§ Exercise set
1. In the passage on Chateau-Thierry, at which frontier of the Champagne is the town located?
2. Which proper names of places or territories appear in the passage on Chateau-Thierry? List every one.
3. Render this sentence from the passage on Chateau-Thierry in Spanish: "This volume begins with the eighth century, the beginning of the formation of the County of Vermandois, and ends with the sixteenth, when the town affirms its urban status by becoming the capital of a duchy."

--- START OF Passage provided ---

Chateau-Thierry forms an excellent example of a small medieval town, one that is located at the northern frontier of the Champagne.  While a number of geographic and historical studies have been devoted to such small towns, rare are those by archaeologists that systematically exploit the information contained in the archaeological record while simultaneously studying the buildings that remain in elevation.  The favorable archaeological context of Chateau-Thierry allows us to pursue this new dynamic in which the acquisition of new evidence is combined with the reconsideration of written sources in order to understand the evolution of urban topography and the place of structures within the urban fabric.  Thus understood, the «archives of the soil» (that is, excavated material culture recovered in stratigraphic contexts), systematically explored and exploited, form new evidence that encourages reflection on the methodology of urban historical study.  This volume begins with the eighth century, the beginning of the formation of the County of Vermandois, and ends with the sixteenth, when the town affirms its urban status by becoming the capital of a duchy.

--- END OF Passage provided ---
--- START OF Information shown ---

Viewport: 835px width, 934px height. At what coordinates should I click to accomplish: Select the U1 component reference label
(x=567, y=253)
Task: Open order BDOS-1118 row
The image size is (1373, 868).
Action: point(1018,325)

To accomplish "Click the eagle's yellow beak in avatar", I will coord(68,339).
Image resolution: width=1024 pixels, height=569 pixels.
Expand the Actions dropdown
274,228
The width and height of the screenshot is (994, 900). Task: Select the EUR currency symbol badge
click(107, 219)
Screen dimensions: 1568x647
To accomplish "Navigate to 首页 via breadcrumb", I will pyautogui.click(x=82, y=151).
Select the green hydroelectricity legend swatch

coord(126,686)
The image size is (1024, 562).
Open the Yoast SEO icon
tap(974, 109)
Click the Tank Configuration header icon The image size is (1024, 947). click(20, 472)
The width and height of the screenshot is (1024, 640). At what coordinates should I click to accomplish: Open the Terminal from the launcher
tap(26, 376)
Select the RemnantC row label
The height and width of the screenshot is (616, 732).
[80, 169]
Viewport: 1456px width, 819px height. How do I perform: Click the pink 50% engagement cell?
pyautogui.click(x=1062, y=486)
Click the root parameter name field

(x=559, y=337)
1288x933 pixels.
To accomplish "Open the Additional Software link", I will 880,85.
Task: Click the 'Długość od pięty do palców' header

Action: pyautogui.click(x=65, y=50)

--- END OF Information shown ---

§ Task-by-task solutions
1. The northern frontier of the Champagne.

2. Chateau-Thierry, the Champagne, the County of Vermandois

3. Este volumen comienza con el siglo VIII, el inicio de la formación del condado de Vermandois, y termina con el XVI, cuando la ciudad afirma su condición urbana al convertirse en la capital de un ducado.